## GOAL
Collect every line of the rows below that contains the string "pixels", treating uppercase and lowercase as different.

## SUPPLIED DATA
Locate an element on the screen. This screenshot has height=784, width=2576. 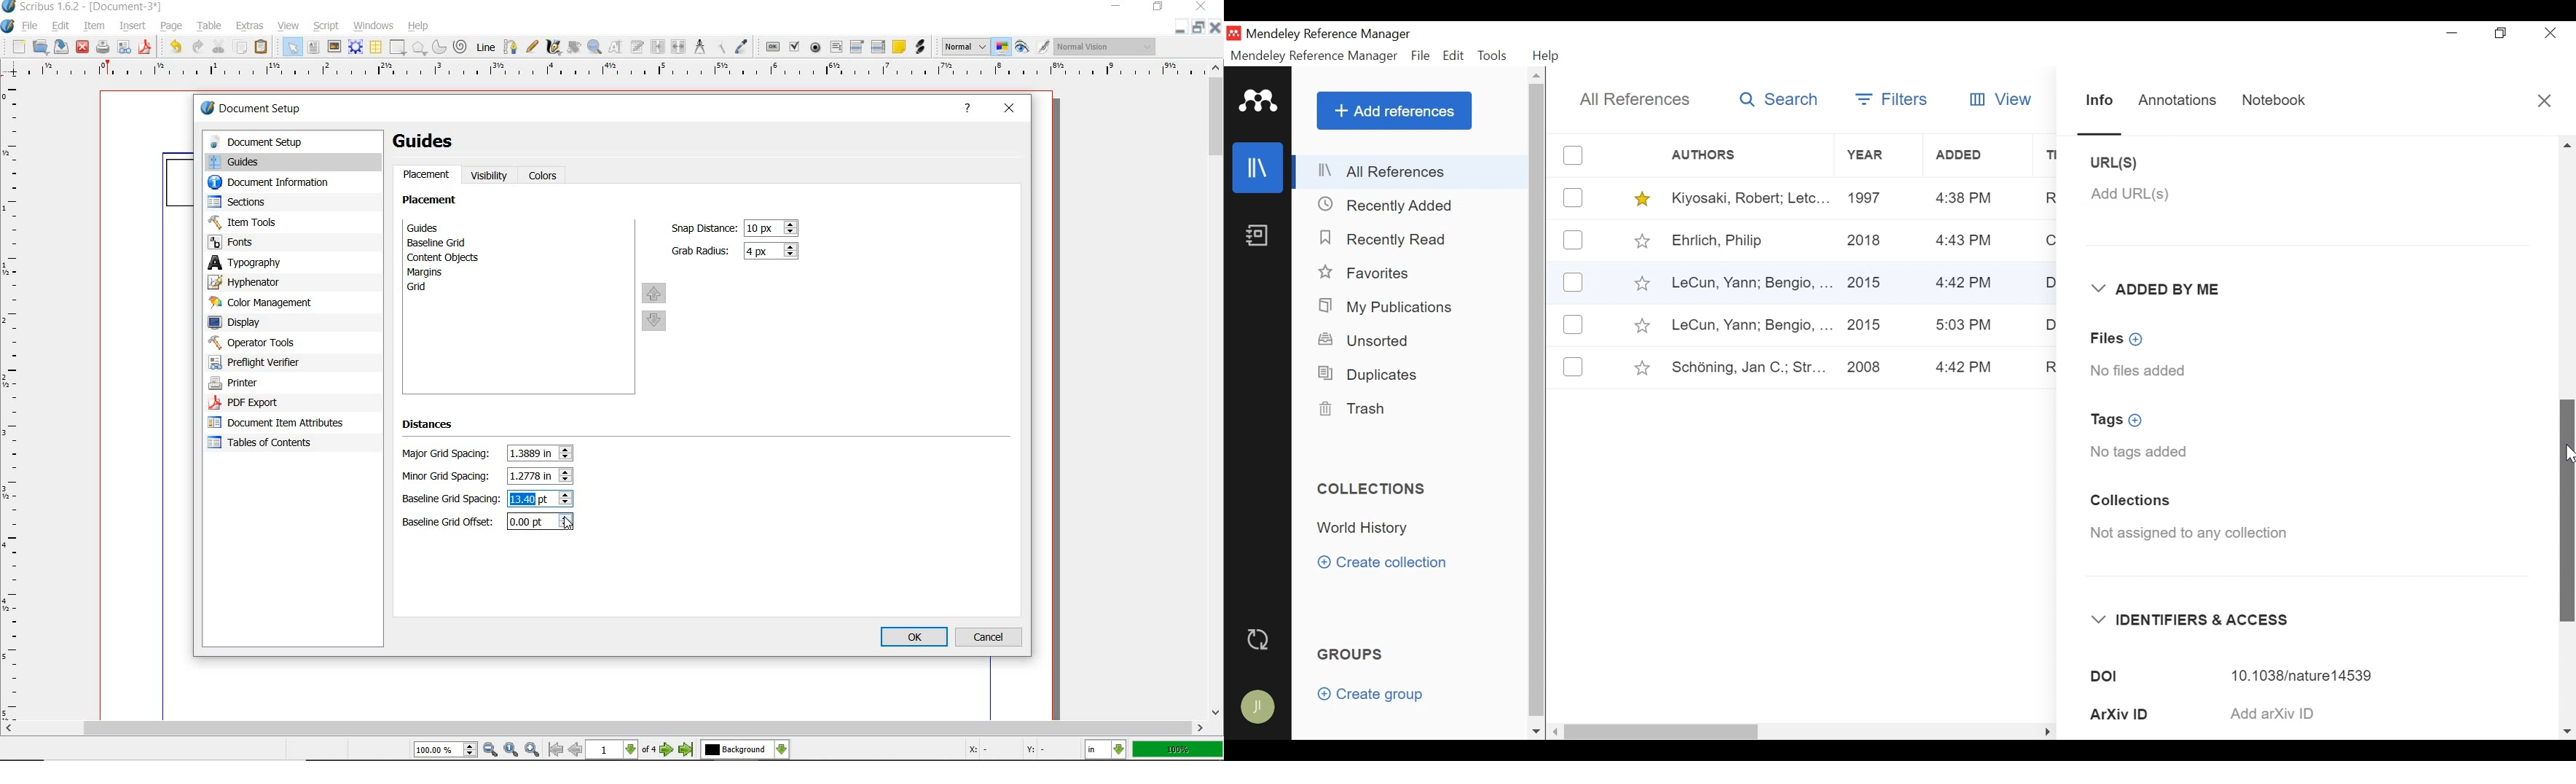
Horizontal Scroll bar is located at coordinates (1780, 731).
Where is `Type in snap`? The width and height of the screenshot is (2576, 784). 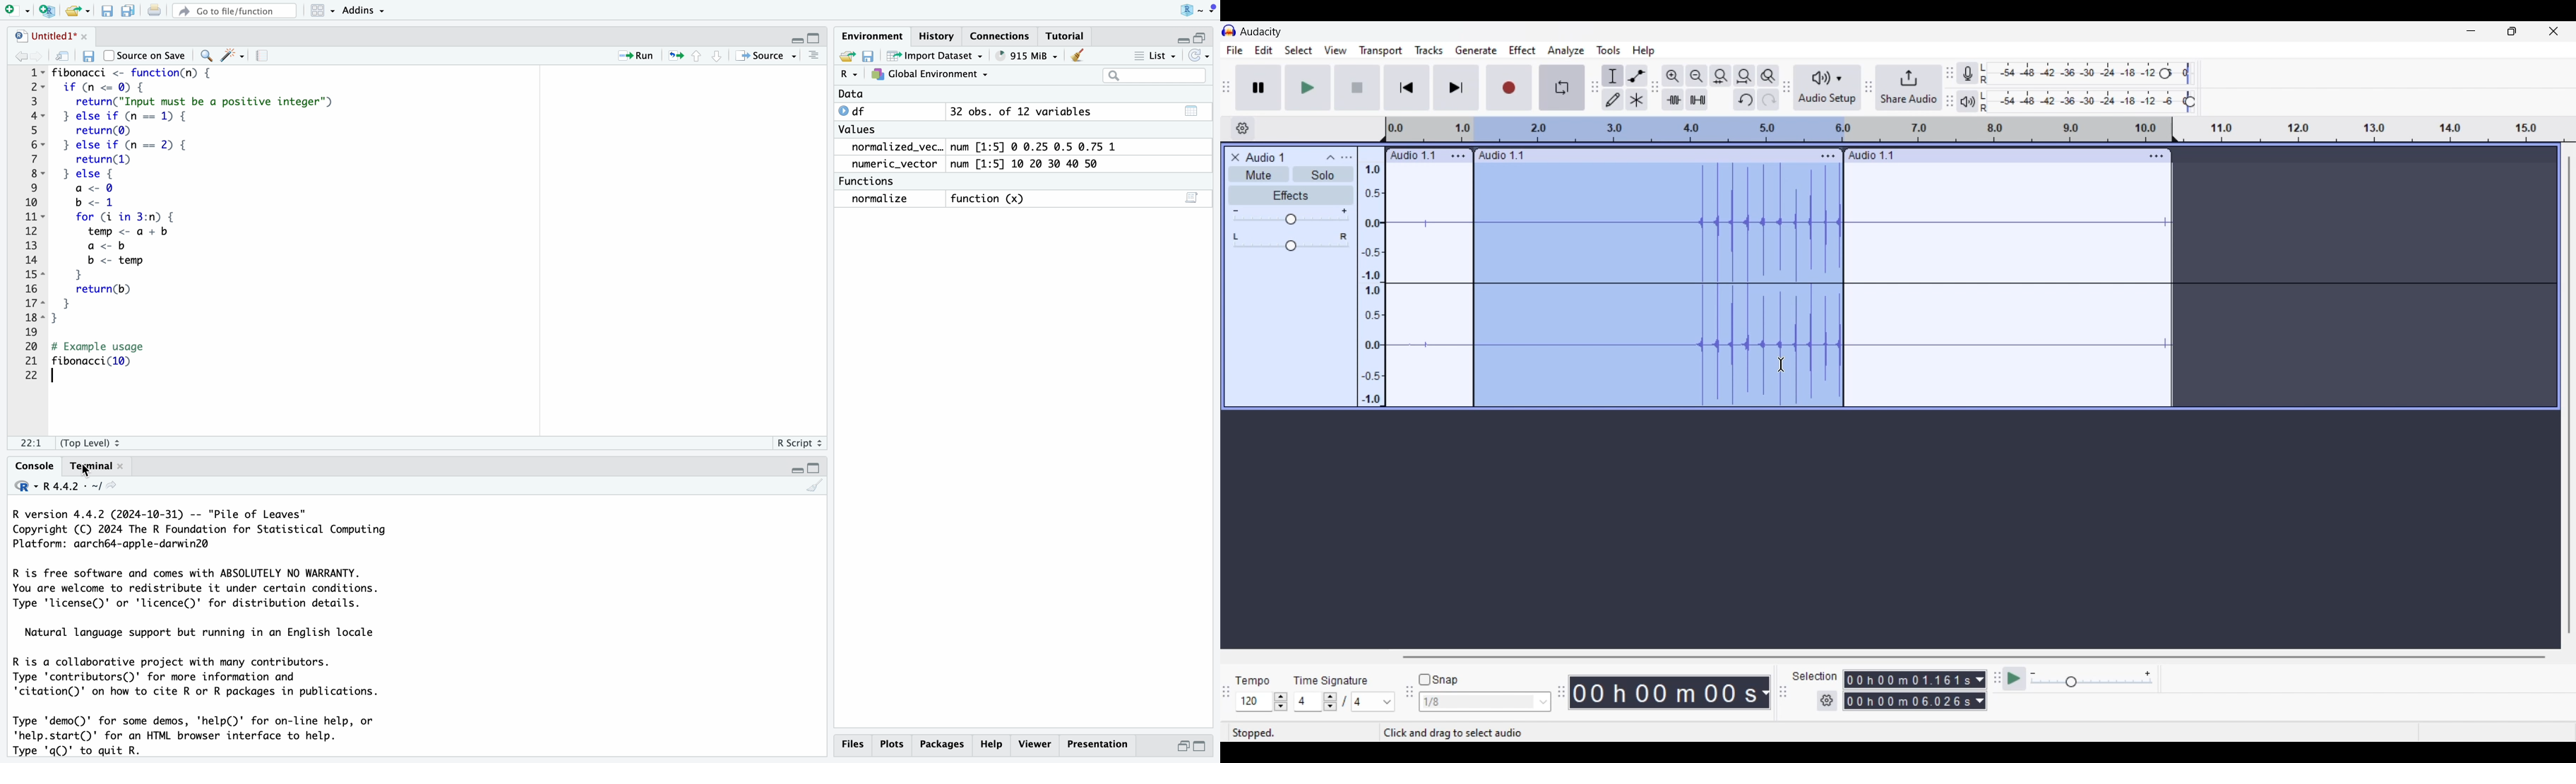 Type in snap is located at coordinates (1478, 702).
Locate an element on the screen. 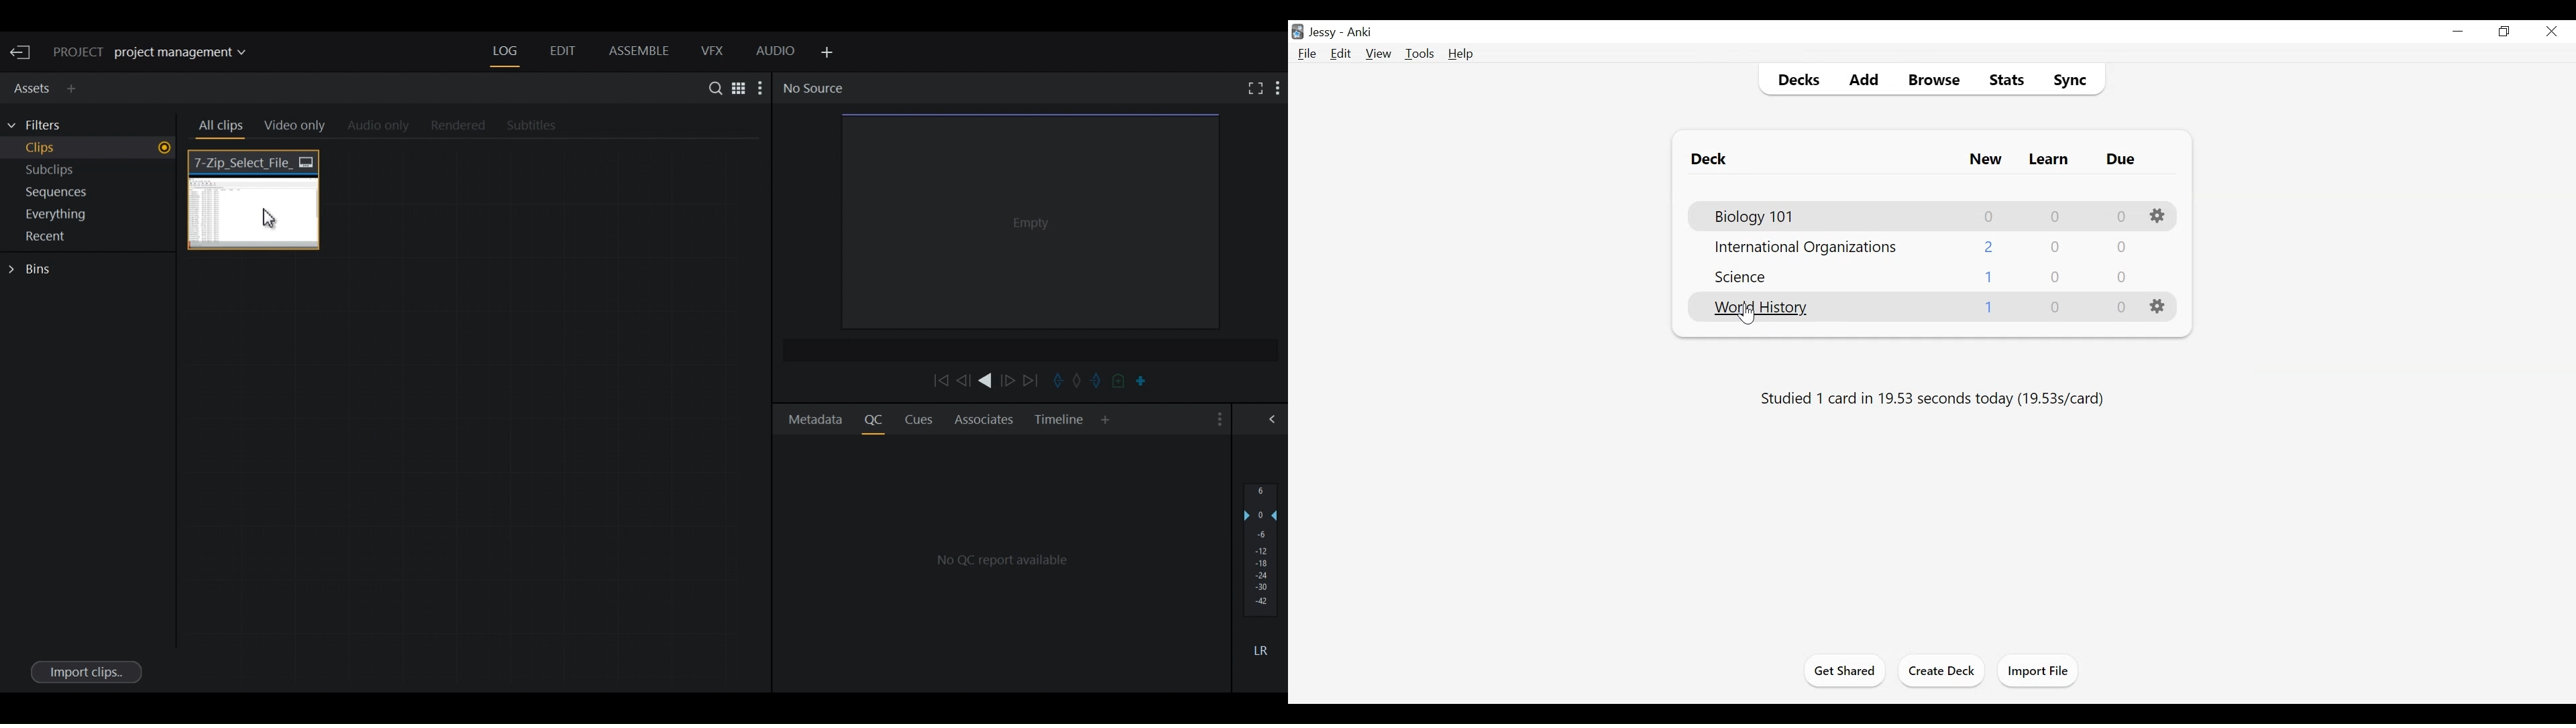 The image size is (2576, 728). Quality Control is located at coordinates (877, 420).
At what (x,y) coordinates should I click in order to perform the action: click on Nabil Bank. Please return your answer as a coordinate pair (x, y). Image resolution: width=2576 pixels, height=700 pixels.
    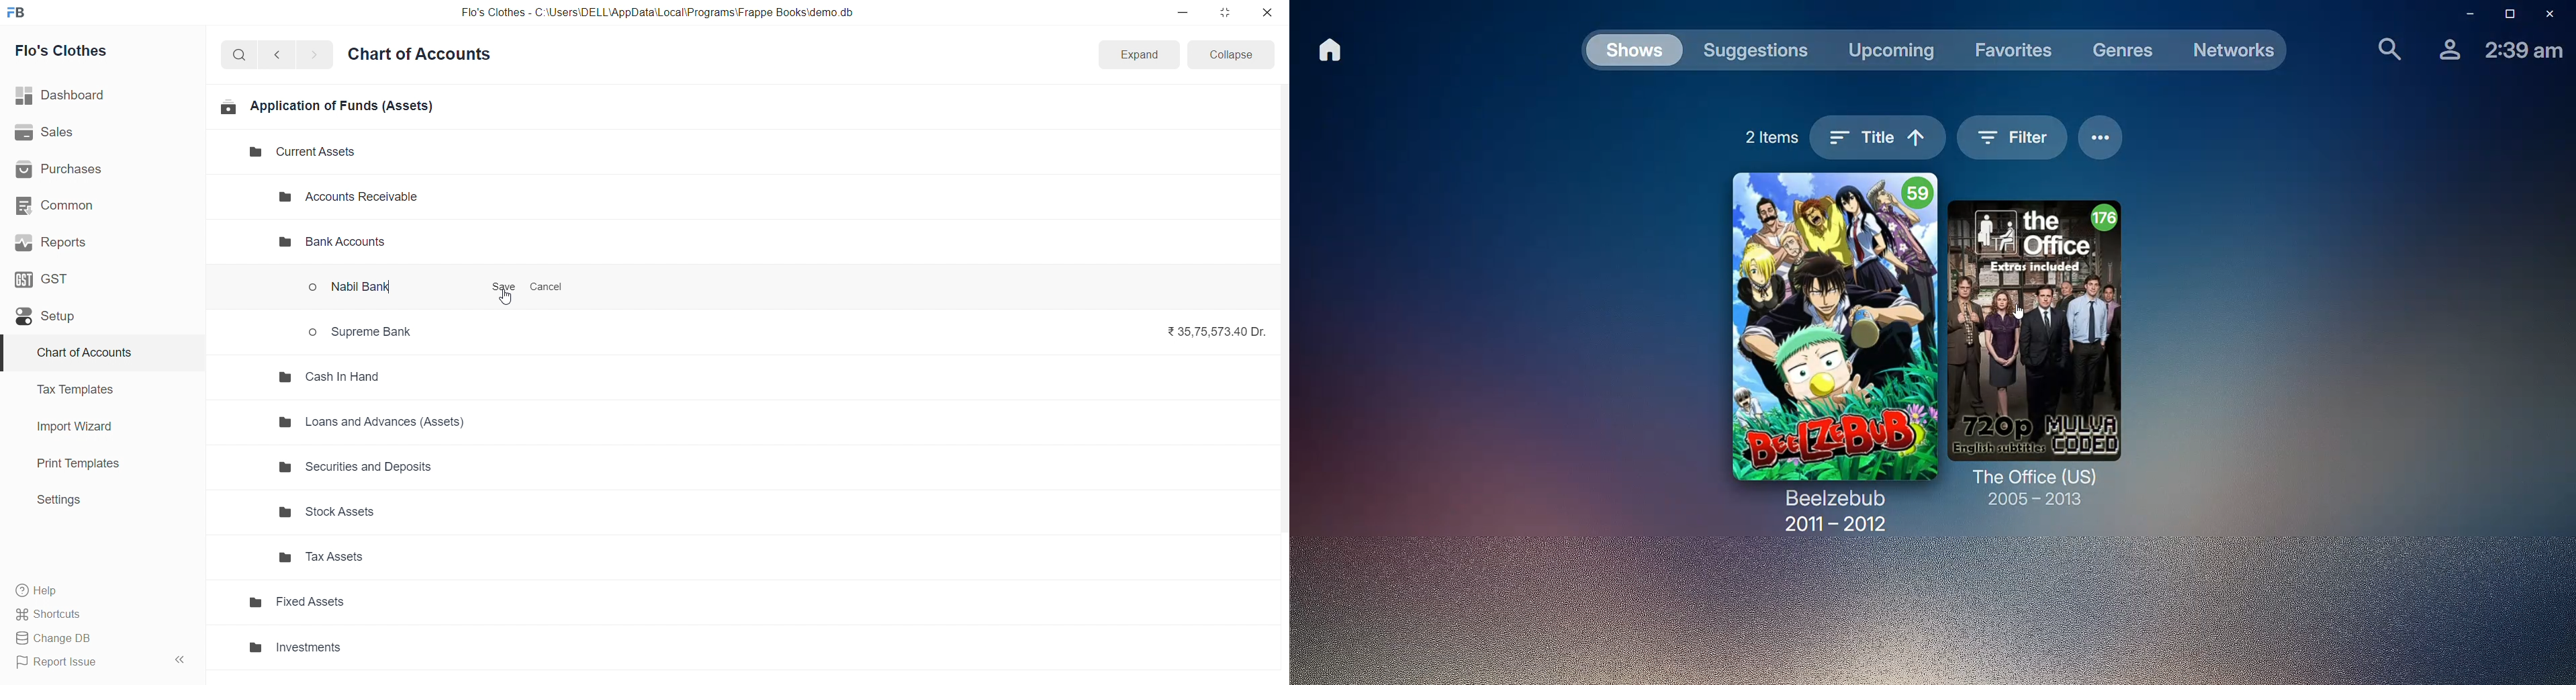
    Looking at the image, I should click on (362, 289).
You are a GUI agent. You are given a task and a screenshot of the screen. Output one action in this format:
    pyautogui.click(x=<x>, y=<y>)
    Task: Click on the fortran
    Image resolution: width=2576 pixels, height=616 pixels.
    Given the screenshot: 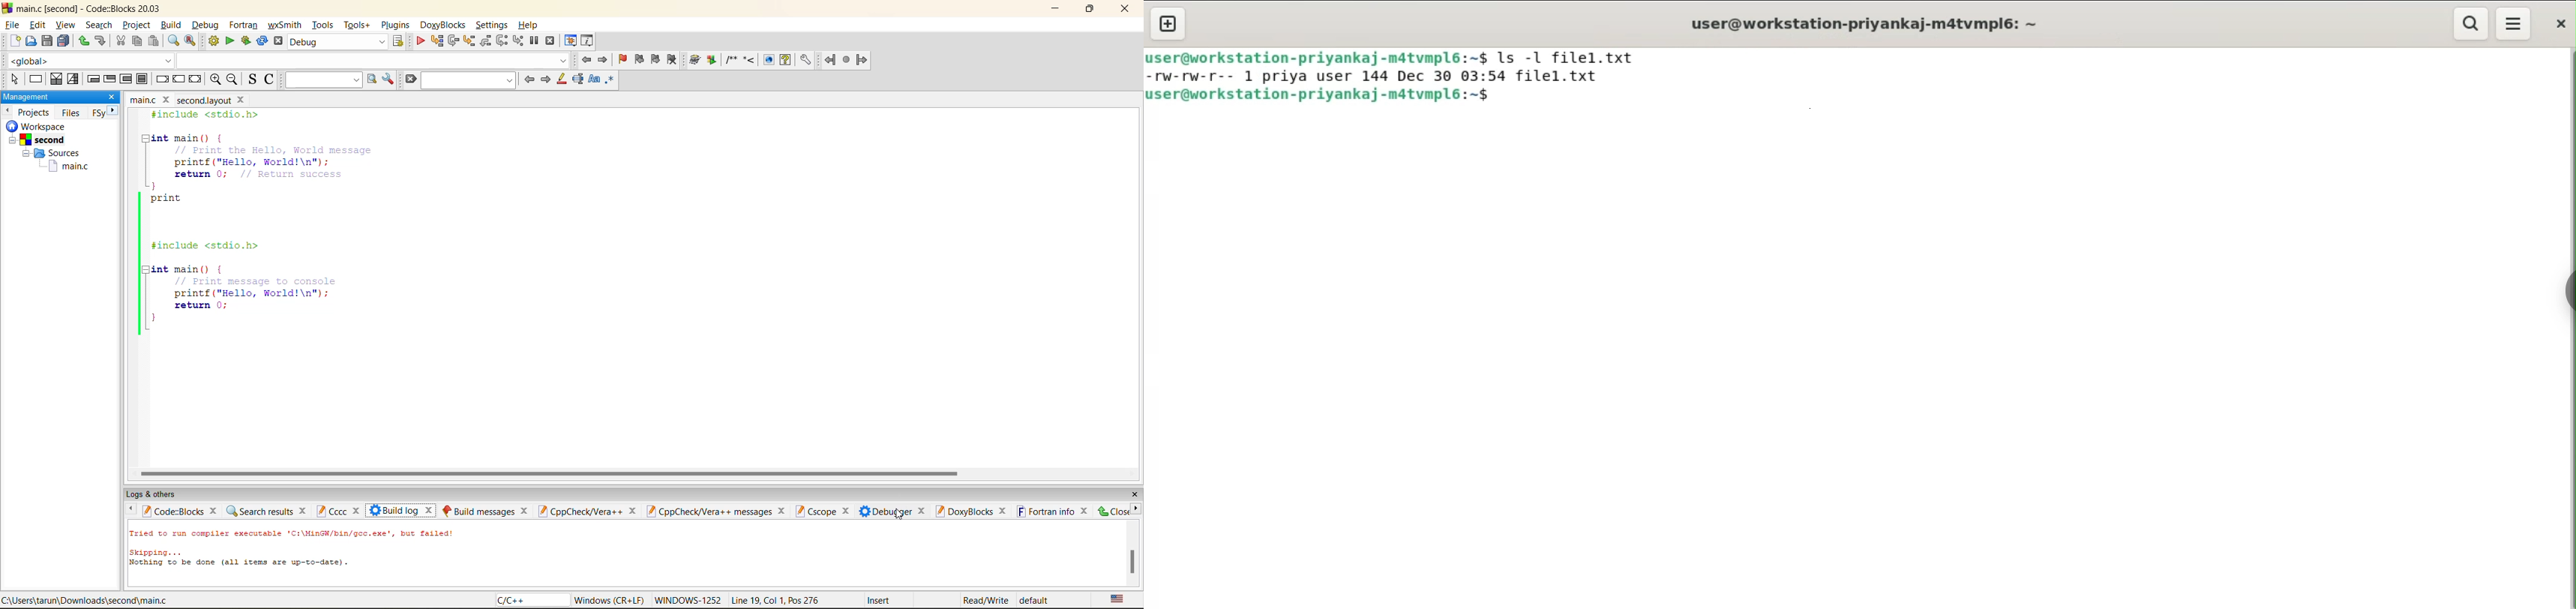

## THE COMPLETED TASK
At what (x,y) coordinates should I click in order to perform the action: click on Nabil Bank. Please return your answer as a coordinate pair (x, y). Image resolution: width=2576 pixels, height=700 pixels.
    Image resolution: width=2576 pixels, height=616 pixels.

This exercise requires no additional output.